__SOAL TUGAS A__:
Tampilkan bagian berita gencatan senjata Rusia–Ukraina persis seperti aslinya, dimulai dari "EtIndonesia. Pada Jumat" dan berlanjut sampai "terkepung di Kursk.".
__SOAL TUGAS B__:
Menurut berita gencatan senjata Rusia–Ukraina, siapa yang mengunjungi Gedung Putih dan bertemu Presiden Trump pada Kamis (13 Maret)?
__SOAL TUGAS C__:
Teruskan berita gencatan senjata Rusia–Ukraina mulai setelah kalimat terakhirnya.

__TEKS BACAAN__:
----

EtIndonesia. Pada Jumat (14 Maret), Presiden Amerika Serikat Donald Trump mengumumkan di media sosial bahwa pemerintahannya telah melakukan “diskusi yang produktif” dengan Presiden Rusia Vladimir Putin terkait gencatan senjata selama 30 hari. Trump juga mendesak Putin untuk tidak membantai tentara Ukraina yang terkepung di Kursk.
Trump menulis di platform “Truth Social”: “Kemarin, kami melakukan pembicaraan yang sangat bersahabat dan produktif dengan Presiden Rusia Vladimir Putin. Ada kemungkinan besar bahwa perang yang mengerikan dan berdarah ini akhirnya akan berakhir. Namun, saat ini, ribuan tentara Ukraina sepenuhnya dikepung oleh pasukan Rusia dan berada dalam situasi yang sangat buruk serta rentan. Saya telah dengan tegas meminta Presiden Putin untuk mengampuni mereka. Jika tidak, ini akan menjadi pembantaian mengerikan yang belum pernah terlihat sejak Perang Dunia II. Semoga Tuhan melindungi mereka semua!”
Reporter NTD Tao Ming melaporkan bahwa pada Kamis (13 Maret), Sekretaris Jenderal NATO Mark Rutte mengunjungi Gedung Putih dan bertemu dengan Presiden Trump. Rutte mengakui bahwa Eropa harus lebih berupaya untuk menjaga keamanannya sendiri dan berharap Rusia dan Ukraina dapat segera mencapai kesepakatan gencatan senjata.
Presiden Trump menyatakan bahwa Ukraina telah menyetujui gencatan senjata, dan kini Rusia juga menunjukkan sinyal positif.
“Kami telah menerima sinyal baik dari Rusia. Kami memiliki pejabat yang sedang melakukan pembicaraan di Rusia, dan kami berharap Rusia mengambil langkah yang benar,” ujarnya.

----

__ENTRI HASIL EKSTRAKSI__:
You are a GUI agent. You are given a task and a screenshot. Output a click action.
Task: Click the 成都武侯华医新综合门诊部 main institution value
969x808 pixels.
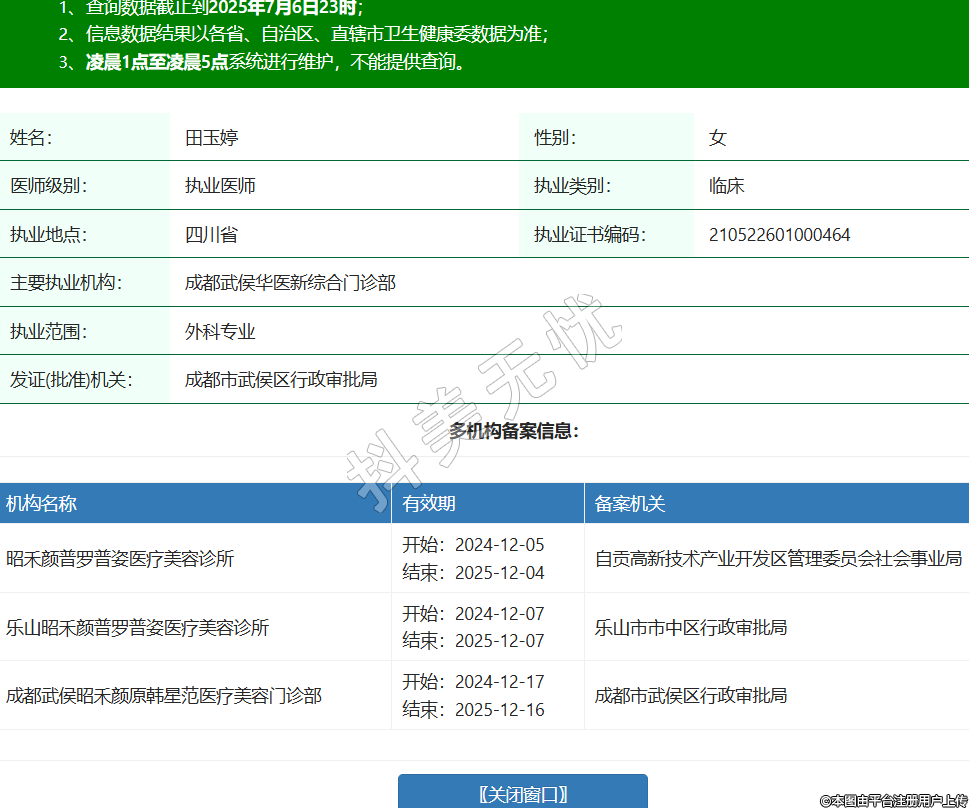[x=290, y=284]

----

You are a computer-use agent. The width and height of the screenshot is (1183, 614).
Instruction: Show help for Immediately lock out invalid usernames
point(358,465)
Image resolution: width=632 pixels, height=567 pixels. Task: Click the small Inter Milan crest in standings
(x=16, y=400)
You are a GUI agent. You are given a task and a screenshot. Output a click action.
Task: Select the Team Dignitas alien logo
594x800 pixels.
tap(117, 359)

----

__JAWABAN TUGAS A__:
EtIndonesia. Pada Jumat (14 Maret), Presiden Amerika Serikat Donald Trump mengumumkan di media sosial bahwa pemerintahannya telah melakukan “diskusi yang produktif” dengan Presiden Rusia Vladimir Putin terkait gencatan senjata selama 30 hari. Trump juga mendesak Putin untuk tidak membantai tentara Ukraina yang terkepung di Kursk.

__JAWABAN TUGAS B__:
Sekretaris Jenderal NATO Mark Rutte.

__JAWABAN TUGAS C__:
Sekretaris Jenderal NATO, Mark Rutte: “Eropa perlu memproduksi lebih banyak senjata. Kami belum melakukan cukup banyak, dan kami sangat ingin bekerja sama dengan Amerika Serikat dalam hal ini.”
Sebelumnya, Ukraina telah menyetujui “Perjanjian Gencatan Senjata 30 Hari” yang dimediasi oleh Amerika Serikat. Pada Kamis, Presiden Rusia Vladimir Putin juga menyatakan bahwa ia “pada prinsipnya setuju” dengan gencatan senjata tersebut dan telah bertemu dengan utusan khusus AS Steve Witkoff di Kremlin.
Namun, Putin menegaskan bahwa masih ada banyak detail yang perlu dibahas lebih lanjut dengan pejabat AS.
“Siapa yang akan memberi perintah untuk menghentikan pertempuran? Apa konsekuensi dari perintah ini? Bayangkan garis pertempuran sepanjang hampir 2.000 kilometer. Bagaimana kita dapat memastikan pihak mana yang melanggar gencatan senjata dan kapan serta di mana itu terjadi?”
Menanggapi hal ini, Presiden Ukraina Volodymyr Zelenskyy menuduh bahwa Putin sebenarnya berniat menolak perjanjian gencatan senjata tetapi takut untuk mengatakan langsung kepada Trump. Ia mengkritik tanggapan Putin yang ambigu dan manipulatif.
Zelenskyy: “Inilah mengapa Moskow memasukkan begitu banyak syarat dalam proposal gencatan senjata—agar perjanjian ini menjadi tidak dapat dilaksanakan atau setidaknya tertunda selama mungkin.”
Kementerian Luar Negeri Ukraina menyatakan bahwa mereka sedang membentuk tim untuk mengembangkan mekanisme pemantauan gencatan senjata 30 hari yang mungkin diberlakukan. (Hui)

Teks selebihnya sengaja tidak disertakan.